Lines with the string "This" must each be copied from the listing.

== Material provided ==

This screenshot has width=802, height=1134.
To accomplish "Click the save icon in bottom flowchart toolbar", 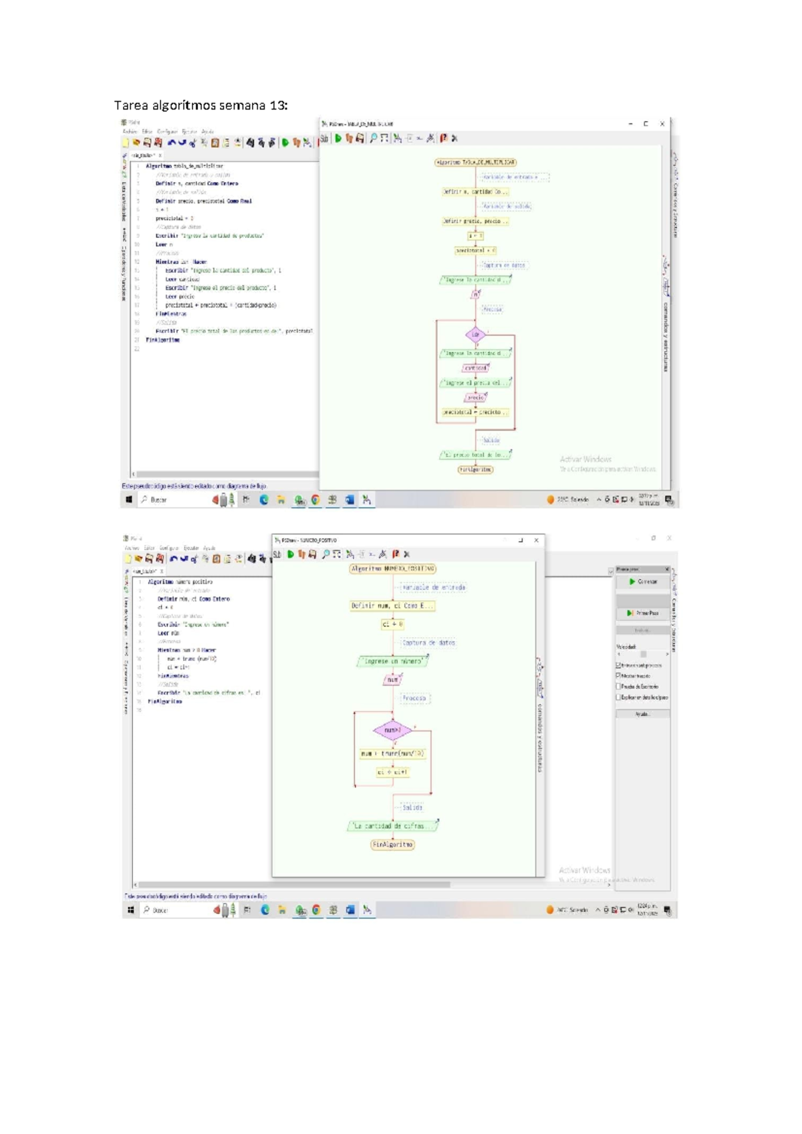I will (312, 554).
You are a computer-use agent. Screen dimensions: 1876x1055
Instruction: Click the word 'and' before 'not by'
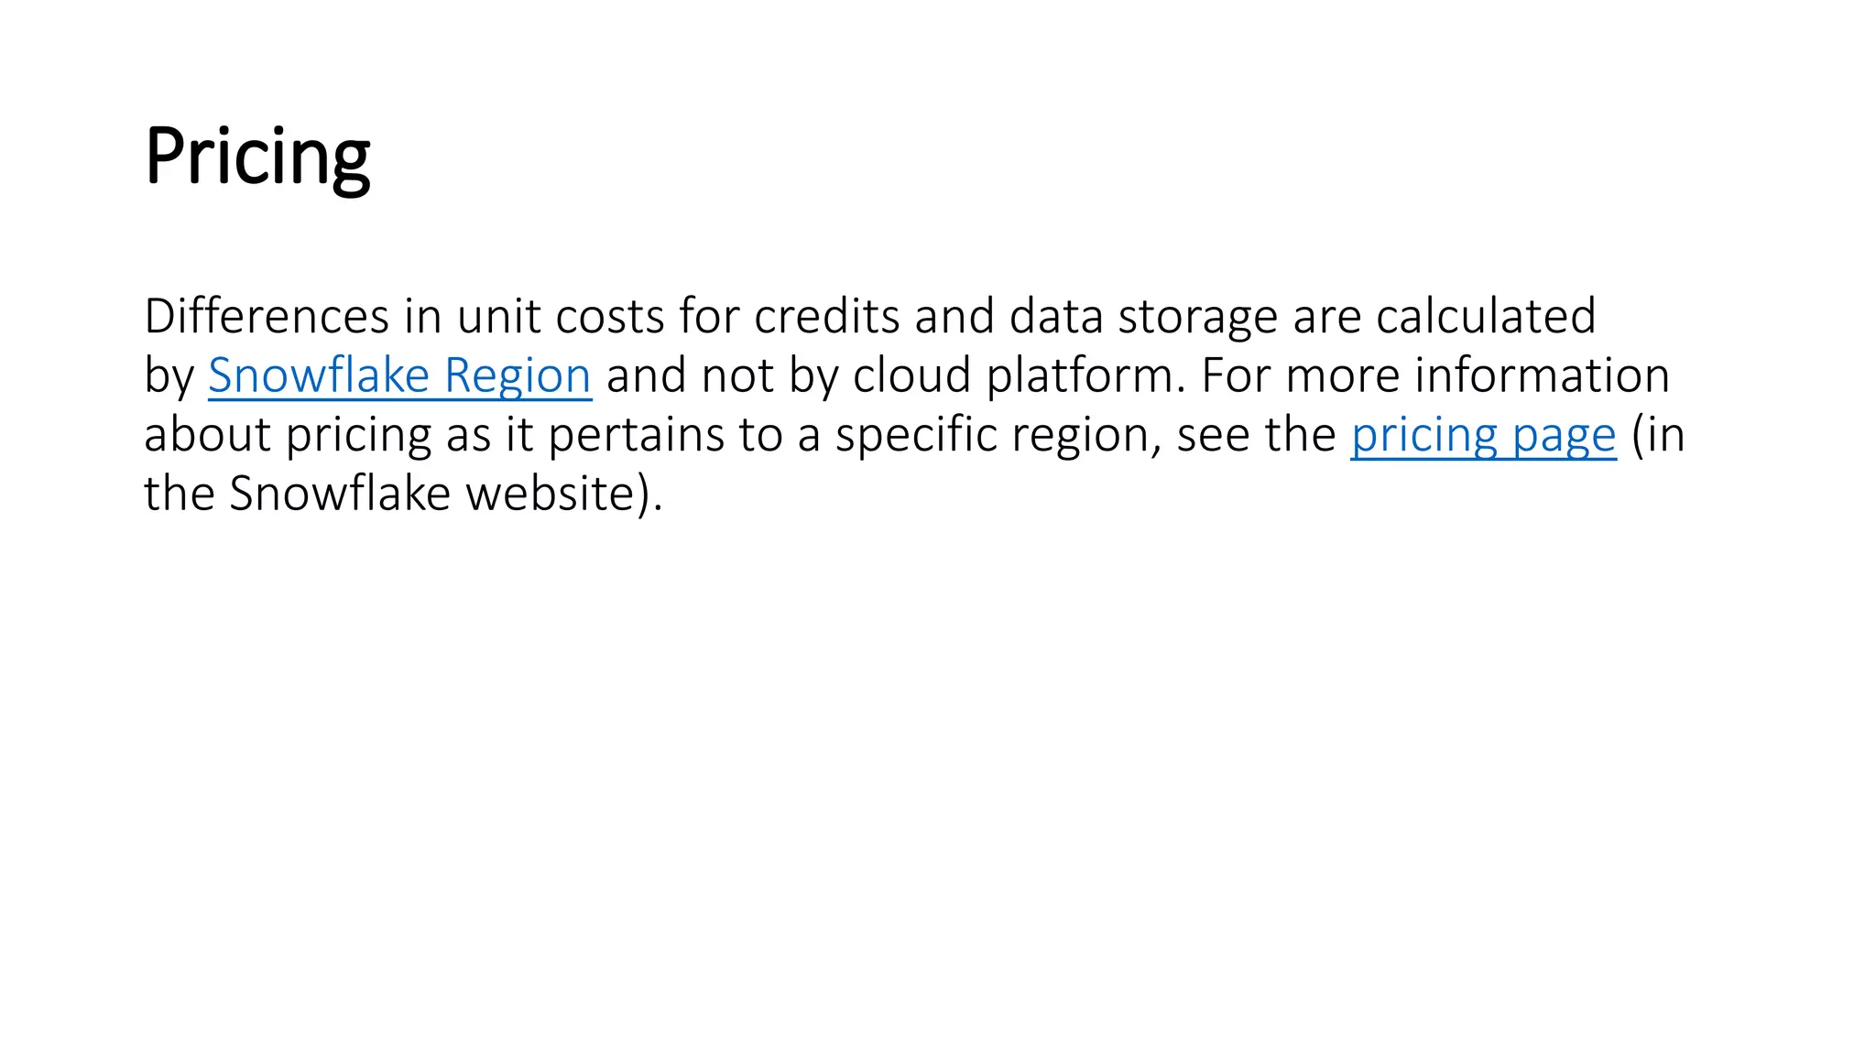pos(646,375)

===
== Material provided ==

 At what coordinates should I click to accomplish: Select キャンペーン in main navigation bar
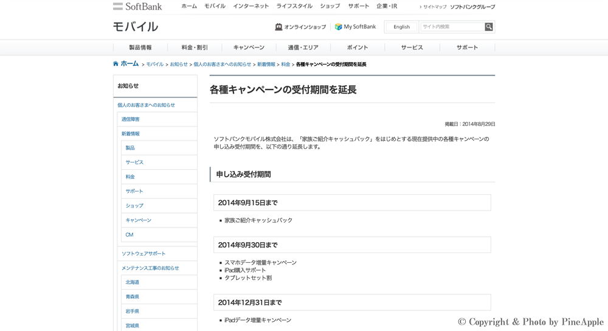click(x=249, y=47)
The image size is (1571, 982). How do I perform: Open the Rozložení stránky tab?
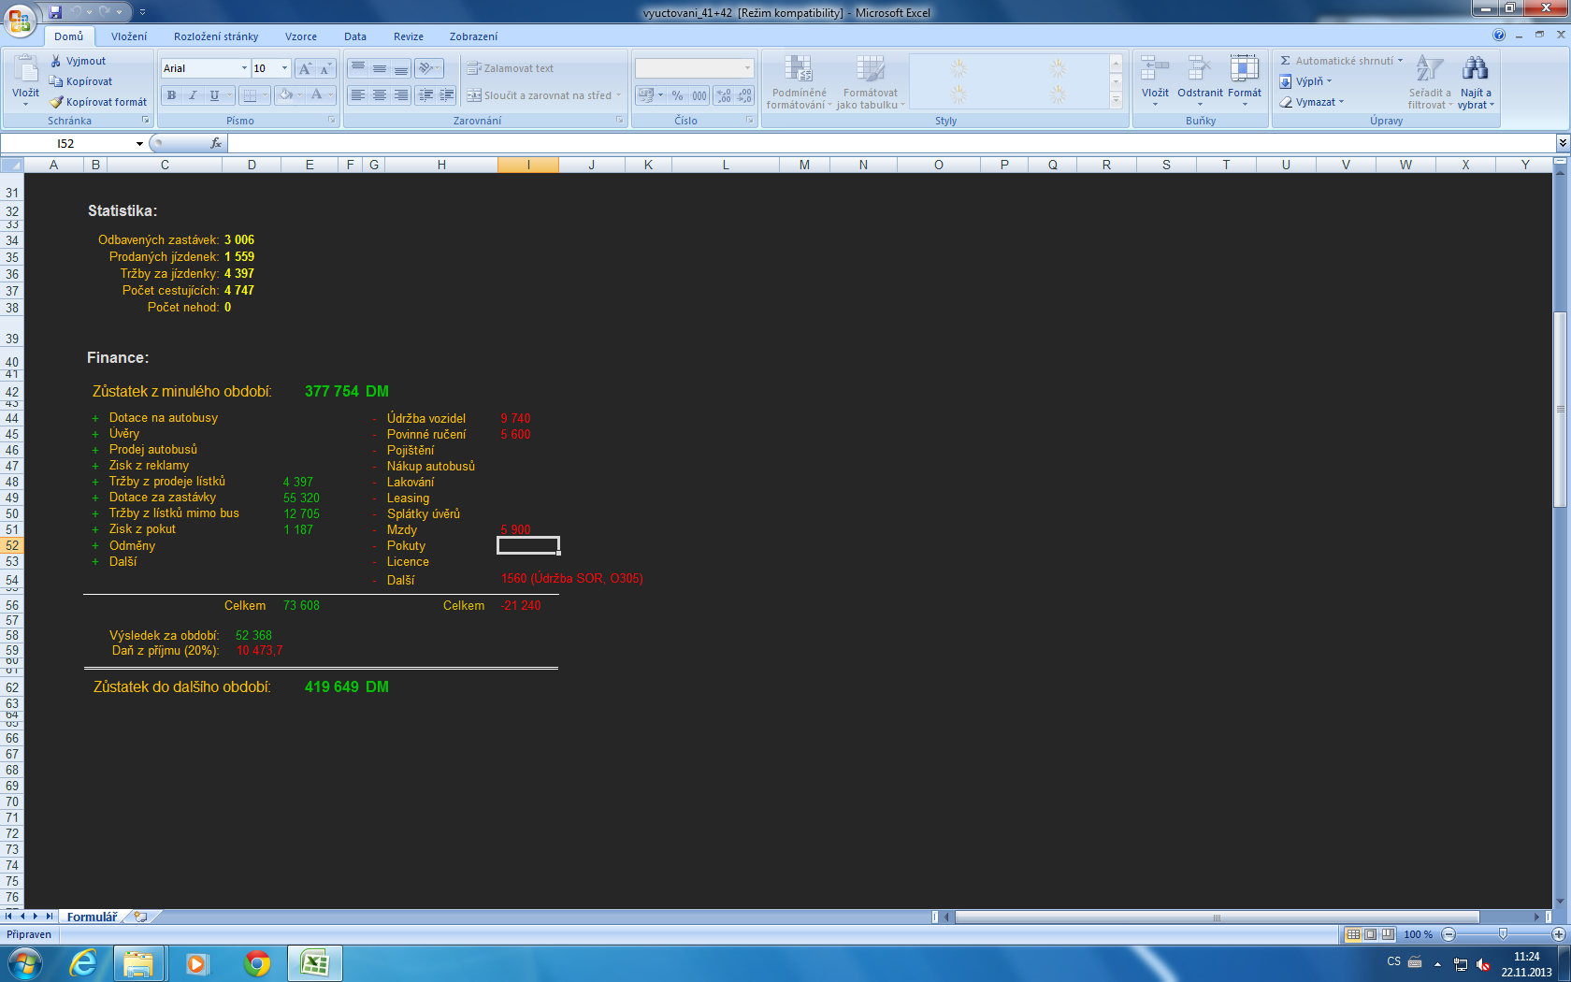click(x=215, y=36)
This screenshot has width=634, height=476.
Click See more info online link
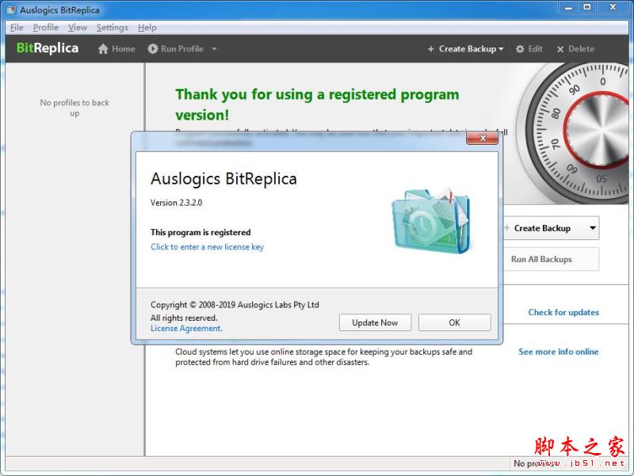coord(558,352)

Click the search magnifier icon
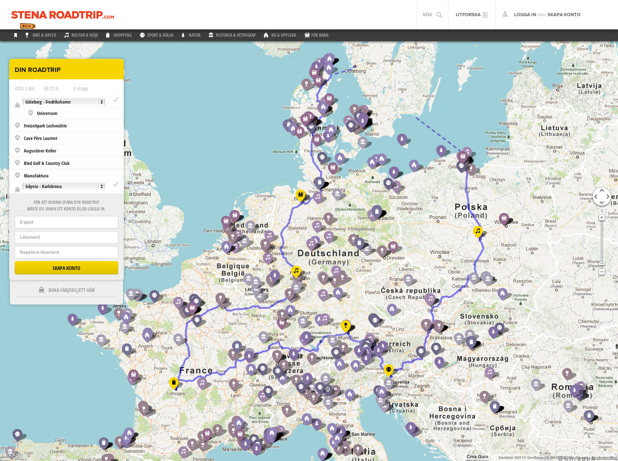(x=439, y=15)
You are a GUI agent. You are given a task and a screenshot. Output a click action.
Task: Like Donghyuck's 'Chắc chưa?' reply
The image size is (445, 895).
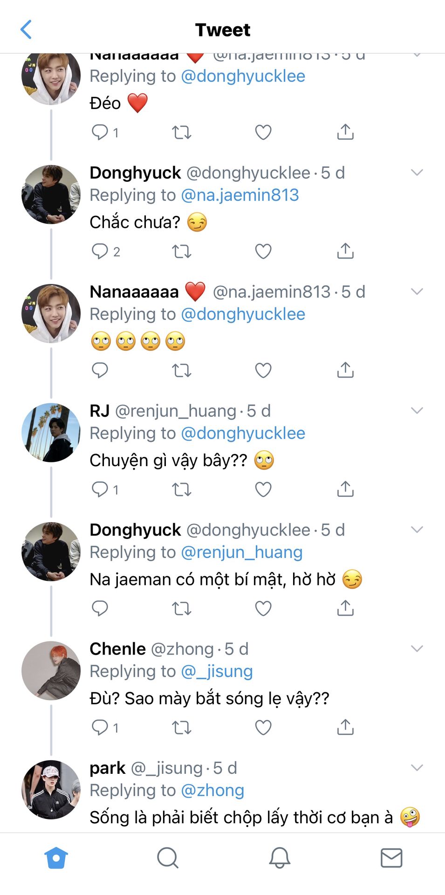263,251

===

**Answer to the exercise**
This screenshot has width=802, height=1134.
This screenshot has width=634, height=476.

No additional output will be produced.